His bad leg clip-clopped across the floor as he hurried to answer the phone. As soon as he had disappeared through the door leading to the outer office, Liddell whipped back the canvas. There were no signs of bullet wounds or any scars of any nature with the exception of an old appendix scar. Liddell scowled at the unmarred expanse of abdomen, pulled the canvas back into place.

He was standing with his hands in his jacket pocket when the attendant limped back across the room.

“Make him?” the thin man wanted to know. He recovered the dead man’s face, slammed the drawer back into place with a clang that reverberated through the entire room.

“I’m not sure. What was the make on him?”

The attendant shook his head. “You’ll have to get that from the medical examiner’s office.” He watched with interest while Liddell’s hand disappeared into his pocket, re-appeared with a folded bill. “Although I may have it in my records,” he amended hastily.

He fell into step beside Liddell as they re-crossed the room to the office. Outside, he walked around the desk, pulled open a drawer in a small card file, flipped through it. “His name was Dennis Leeman. Mean anything to you?”

Liddell ignored the question, stuck a cigarette in the corner of his mouth. He lit it, filled his lungs with smoke and expelled it in twin streams through his nostrils in an effort to clean out the morgue smell. “Nobody claim him yet?”

The attendant dropped the card back into the file, pushed the drawer shut. “Not yet.” He sank into his chair, stared up at Liddell. “My guess is nobody’s going to claim him. Unless he’s got relatives out of state.”

Liddell nodded. “Where’s your phone?”

The thin man motioned to the instrument on his desk. “Be my guest.”

Liddell dialled the number of the Hotel Carson, asked the operator for George Tefft. “One moment, please,” the receiver rattled back.

He could hear the buzz as the switchboard rang, then, “Mr. Tefft doesn’t answer. Would you care to leave a message?”

Liddell glowered at the mouthpiece, shook his head. “No message.”

3

The Hotel Carson was an old, weather-beaten stone building that nestled anonymously in a row of similarly weather-beaten stone buildings that line the north side of 47th Street.

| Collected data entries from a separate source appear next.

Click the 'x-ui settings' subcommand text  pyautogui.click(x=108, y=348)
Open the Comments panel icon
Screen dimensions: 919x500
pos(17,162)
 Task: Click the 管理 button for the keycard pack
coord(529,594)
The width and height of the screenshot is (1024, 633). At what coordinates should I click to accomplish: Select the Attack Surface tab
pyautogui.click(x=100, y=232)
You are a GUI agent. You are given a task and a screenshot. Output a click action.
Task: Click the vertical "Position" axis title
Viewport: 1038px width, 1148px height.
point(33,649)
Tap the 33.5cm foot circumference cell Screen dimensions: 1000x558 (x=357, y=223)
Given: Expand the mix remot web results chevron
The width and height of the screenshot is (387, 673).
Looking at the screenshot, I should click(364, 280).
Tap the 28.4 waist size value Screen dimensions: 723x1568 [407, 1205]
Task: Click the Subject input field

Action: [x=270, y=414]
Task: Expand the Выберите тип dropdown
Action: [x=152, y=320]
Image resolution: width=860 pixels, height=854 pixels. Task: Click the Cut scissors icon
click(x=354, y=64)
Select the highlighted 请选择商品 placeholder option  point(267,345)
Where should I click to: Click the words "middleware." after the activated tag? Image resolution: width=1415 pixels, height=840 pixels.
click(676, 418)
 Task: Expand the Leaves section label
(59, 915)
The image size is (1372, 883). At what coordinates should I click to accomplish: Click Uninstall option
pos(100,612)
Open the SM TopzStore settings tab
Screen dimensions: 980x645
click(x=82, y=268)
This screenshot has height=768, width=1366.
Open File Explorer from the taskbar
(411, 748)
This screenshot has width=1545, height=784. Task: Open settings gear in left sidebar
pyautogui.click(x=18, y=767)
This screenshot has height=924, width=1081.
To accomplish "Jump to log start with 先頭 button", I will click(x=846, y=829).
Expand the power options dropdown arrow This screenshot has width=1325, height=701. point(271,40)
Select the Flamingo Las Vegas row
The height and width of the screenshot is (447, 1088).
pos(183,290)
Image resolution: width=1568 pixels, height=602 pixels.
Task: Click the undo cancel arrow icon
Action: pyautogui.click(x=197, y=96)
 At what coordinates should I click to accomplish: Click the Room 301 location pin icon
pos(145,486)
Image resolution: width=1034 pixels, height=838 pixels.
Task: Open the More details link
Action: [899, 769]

A small plaque to the right of the door dispelled any doubts as to its identity.

A threadbare and faded carpet that ran the length of the lobby had long ago given up any pretence of serving any useful purpose. The chairs were rickety and unsafe, the artificial rubber plants grimed with dust.

Johnny Liddell waved to the watery-eyed man behind the registration desk, who raised his eyes from the scratch sheet only long enough to return the salutation. The private detective headed for the lone elevator cage in the rear. A pimpled youth with slack lips and discolored bags under his eyes nodded to him as he got in.

“Blesch take care of the old guy I sent over for cold storage?” he asked as the operator followed him into the cage, slammed the door after him.

“Yeah, but the old guy ain’t there now.” He checked the watch on his wrist. “He checks in about three and about fifteen minutes later he goes tearing out. Kind of surprised me. When he went up, he was carrying an armful of papers. I figured he was holing up for the winter.”